**WORK INSTRUCTIONS**
What lines in the listing include "Focus"? Return a copy of each.

**RECORD EXTRACTS**
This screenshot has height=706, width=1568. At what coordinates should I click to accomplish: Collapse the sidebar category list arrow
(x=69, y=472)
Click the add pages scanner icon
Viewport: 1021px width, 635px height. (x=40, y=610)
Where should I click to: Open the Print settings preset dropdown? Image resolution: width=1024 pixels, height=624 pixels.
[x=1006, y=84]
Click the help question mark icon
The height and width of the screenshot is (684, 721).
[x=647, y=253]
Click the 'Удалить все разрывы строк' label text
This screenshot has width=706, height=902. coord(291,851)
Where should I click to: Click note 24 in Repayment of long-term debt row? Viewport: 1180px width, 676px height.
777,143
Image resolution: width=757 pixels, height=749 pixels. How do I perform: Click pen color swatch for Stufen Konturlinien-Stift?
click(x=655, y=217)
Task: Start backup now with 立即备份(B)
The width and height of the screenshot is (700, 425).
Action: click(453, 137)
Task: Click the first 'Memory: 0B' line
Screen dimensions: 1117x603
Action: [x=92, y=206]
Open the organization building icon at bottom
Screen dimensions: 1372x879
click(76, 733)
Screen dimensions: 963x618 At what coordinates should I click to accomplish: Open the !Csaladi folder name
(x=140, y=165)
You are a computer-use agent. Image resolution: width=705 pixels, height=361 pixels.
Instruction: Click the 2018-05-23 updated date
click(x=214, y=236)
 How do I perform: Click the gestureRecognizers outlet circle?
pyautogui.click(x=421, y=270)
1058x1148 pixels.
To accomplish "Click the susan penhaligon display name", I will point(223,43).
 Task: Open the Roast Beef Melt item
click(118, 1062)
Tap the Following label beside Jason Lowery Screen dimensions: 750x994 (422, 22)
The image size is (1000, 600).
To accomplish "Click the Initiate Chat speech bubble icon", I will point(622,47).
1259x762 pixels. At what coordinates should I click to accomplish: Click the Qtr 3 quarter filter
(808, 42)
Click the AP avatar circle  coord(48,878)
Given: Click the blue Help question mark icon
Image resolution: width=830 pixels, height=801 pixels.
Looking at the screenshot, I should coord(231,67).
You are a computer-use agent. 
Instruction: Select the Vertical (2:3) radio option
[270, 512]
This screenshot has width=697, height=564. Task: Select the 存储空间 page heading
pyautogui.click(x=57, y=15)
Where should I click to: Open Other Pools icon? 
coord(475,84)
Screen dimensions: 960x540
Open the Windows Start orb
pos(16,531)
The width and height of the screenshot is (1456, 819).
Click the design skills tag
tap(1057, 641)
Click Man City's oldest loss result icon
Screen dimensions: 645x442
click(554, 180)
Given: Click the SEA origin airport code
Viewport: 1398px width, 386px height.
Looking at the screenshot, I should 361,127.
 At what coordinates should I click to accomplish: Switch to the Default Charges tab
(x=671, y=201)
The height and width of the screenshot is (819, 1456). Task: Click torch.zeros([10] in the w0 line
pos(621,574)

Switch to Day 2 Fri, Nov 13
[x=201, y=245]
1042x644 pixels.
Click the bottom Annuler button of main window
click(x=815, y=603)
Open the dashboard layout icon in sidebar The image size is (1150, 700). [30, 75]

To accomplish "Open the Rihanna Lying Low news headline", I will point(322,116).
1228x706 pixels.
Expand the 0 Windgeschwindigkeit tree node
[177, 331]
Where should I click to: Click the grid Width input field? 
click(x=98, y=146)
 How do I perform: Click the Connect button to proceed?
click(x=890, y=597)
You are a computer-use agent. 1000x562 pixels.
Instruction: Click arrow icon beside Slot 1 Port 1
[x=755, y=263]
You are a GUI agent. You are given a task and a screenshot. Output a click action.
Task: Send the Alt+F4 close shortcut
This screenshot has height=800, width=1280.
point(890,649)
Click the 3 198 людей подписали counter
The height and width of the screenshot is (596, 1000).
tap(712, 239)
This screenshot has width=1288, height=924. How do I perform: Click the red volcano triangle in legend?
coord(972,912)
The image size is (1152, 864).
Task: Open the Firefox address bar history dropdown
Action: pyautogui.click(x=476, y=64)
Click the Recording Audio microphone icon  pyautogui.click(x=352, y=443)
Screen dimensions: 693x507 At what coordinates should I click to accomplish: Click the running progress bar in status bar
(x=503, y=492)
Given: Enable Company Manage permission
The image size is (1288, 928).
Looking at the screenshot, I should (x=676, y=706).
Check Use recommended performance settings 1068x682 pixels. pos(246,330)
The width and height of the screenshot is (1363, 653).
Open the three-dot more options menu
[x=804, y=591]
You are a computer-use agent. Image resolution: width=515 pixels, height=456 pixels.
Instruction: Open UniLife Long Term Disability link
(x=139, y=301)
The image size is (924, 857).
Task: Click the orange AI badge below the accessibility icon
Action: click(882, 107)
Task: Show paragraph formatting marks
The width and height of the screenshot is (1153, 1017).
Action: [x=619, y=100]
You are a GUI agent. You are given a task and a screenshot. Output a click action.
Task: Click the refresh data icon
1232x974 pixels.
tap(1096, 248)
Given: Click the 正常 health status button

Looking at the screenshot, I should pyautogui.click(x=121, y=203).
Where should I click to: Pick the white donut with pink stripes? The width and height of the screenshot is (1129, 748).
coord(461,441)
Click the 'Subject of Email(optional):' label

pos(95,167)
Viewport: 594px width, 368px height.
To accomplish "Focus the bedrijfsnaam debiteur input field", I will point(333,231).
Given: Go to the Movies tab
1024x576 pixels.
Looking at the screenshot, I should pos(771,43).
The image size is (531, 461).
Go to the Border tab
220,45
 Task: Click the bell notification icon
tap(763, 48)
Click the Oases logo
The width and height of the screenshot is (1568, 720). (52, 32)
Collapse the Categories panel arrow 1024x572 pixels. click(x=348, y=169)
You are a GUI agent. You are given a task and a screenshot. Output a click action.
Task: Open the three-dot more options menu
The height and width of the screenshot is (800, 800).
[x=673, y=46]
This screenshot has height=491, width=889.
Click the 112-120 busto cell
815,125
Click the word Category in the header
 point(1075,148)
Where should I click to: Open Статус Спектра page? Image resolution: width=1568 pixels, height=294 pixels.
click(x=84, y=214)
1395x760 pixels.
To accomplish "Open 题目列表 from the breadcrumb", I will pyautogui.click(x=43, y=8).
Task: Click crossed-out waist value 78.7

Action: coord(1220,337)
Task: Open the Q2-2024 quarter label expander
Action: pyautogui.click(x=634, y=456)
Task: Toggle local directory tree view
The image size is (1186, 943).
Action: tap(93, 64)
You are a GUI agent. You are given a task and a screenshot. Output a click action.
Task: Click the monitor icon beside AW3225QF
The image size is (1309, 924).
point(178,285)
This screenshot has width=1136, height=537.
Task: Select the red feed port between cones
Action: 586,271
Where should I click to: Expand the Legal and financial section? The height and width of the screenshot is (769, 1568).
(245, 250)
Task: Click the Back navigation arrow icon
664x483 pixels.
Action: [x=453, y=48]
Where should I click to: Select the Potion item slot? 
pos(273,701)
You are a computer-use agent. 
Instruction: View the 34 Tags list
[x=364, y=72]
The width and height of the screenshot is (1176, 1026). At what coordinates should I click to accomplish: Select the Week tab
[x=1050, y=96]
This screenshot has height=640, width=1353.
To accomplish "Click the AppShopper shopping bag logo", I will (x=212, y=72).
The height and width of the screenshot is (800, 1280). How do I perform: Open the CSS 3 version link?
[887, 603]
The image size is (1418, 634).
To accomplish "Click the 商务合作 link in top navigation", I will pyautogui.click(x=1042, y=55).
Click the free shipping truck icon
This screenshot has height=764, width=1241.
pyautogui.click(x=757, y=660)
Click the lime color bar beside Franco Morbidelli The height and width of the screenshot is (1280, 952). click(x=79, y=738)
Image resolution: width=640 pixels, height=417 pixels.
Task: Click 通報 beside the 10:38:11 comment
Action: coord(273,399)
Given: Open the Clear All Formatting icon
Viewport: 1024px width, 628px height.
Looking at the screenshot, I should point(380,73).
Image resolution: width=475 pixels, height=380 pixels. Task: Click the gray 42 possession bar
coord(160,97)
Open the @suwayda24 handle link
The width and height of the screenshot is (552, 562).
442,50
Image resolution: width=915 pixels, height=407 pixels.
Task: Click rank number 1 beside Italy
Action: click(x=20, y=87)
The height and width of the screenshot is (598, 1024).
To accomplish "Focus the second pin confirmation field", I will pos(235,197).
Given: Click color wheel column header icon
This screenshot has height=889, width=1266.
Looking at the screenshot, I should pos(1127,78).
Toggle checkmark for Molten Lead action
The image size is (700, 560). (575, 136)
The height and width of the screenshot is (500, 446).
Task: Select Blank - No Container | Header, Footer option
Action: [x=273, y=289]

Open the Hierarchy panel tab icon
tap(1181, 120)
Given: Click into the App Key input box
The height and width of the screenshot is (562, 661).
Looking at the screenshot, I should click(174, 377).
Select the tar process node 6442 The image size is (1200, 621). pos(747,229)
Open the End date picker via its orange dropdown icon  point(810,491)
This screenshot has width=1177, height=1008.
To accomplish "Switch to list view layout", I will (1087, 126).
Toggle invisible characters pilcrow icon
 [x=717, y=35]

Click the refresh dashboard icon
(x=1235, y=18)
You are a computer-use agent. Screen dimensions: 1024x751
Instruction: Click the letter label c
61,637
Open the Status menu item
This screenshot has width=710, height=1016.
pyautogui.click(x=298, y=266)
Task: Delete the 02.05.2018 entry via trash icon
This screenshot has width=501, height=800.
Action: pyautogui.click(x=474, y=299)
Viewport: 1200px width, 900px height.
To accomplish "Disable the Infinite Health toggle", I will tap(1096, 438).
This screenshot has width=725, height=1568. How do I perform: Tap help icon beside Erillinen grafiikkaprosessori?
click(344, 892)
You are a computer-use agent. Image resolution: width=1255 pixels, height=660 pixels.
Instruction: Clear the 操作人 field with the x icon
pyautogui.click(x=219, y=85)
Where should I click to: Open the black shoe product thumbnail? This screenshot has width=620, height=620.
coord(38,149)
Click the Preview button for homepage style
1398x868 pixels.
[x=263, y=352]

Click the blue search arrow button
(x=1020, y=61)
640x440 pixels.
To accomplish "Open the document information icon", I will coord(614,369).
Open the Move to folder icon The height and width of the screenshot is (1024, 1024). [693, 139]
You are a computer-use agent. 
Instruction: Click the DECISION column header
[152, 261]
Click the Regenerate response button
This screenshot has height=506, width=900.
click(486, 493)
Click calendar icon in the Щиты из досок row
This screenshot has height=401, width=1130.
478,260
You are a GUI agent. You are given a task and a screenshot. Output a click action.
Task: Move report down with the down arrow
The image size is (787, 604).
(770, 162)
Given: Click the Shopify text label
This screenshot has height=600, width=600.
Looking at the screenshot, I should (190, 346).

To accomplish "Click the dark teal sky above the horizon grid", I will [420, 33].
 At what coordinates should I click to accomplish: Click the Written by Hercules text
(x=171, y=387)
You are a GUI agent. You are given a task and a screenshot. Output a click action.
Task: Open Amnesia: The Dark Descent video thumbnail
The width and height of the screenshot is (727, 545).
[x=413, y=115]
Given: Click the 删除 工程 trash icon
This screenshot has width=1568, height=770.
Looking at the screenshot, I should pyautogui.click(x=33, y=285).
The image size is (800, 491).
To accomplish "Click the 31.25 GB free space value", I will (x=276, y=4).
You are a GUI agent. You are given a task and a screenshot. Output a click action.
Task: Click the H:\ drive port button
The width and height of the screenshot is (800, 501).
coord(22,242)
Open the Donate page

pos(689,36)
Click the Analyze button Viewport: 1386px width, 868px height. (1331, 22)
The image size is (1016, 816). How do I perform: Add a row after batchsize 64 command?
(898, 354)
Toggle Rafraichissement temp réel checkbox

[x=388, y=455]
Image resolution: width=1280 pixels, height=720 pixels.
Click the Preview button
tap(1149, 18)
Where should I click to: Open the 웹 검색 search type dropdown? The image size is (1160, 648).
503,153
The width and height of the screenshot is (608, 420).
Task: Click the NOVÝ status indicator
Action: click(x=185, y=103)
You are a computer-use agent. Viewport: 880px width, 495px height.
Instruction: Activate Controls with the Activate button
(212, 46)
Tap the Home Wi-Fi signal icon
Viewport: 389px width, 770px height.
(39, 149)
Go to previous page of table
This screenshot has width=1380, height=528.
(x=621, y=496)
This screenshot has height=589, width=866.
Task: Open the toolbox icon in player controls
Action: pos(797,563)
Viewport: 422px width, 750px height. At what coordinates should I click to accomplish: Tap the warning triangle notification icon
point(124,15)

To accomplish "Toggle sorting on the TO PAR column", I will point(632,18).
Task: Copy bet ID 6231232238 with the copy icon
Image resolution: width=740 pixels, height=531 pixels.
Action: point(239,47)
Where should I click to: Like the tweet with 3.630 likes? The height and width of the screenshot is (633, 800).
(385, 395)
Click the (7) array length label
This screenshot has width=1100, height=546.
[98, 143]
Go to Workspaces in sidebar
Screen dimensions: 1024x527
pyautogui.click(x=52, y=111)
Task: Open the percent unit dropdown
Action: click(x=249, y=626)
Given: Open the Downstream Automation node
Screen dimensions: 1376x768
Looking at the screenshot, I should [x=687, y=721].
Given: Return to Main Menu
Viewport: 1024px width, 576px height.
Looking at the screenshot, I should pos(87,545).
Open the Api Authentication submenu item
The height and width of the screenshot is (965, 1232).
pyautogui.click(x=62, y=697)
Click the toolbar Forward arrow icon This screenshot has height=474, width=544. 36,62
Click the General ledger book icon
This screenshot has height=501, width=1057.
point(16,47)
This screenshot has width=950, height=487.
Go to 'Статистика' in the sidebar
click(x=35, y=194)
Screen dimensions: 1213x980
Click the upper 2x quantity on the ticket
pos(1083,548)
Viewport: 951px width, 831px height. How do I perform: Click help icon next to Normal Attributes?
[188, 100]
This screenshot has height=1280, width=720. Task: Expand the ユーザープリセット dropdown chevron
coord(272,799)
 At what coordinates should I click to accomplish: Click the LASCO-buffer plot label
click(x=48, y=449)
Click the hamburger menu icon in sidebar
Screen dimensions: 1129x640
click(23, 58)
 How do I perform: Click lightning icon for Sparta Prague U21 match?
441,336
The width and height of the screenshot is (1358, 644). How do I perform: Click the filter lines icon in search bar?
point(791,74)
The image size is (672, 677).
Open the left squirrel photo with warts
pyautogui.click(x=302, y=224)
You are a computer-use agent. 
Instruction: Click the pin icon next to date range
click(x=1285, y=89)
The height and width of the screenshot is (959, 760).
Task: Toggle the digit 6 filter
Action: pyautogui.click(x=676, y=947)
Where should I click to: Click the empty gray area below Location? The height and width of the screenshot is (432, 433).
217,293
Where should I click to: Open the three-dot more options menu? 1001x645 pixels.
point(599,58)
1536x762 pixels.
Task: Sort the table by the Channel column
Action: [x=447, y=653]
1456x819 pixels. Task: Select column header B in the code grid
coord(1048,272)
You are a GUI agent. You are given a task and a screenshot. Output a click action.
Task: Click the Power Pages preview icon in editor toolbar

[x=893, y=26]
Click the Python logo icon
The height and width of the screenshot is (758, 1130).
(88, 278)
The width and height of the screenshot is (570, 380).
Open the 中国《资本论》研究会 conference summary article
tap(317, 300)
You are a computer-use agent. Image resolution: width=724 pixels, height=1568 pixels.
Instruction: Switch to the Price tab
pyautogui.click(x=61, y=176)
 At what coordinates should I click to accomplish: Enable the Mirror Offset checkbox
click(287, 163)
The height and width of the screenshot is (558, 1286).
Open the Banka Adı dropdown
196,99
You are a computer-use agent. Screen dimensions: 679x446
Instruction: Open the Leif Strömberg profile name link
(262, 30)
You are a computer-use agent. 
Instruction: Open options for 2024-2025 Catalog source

**SOLUTION FOR THIS PROBLEM**
To accomplish "Focus the bedrijfsnaam debiteur input field", I will point(333,231).
To accomplish "Focus the second pin confirmation field", I will pos(235,197).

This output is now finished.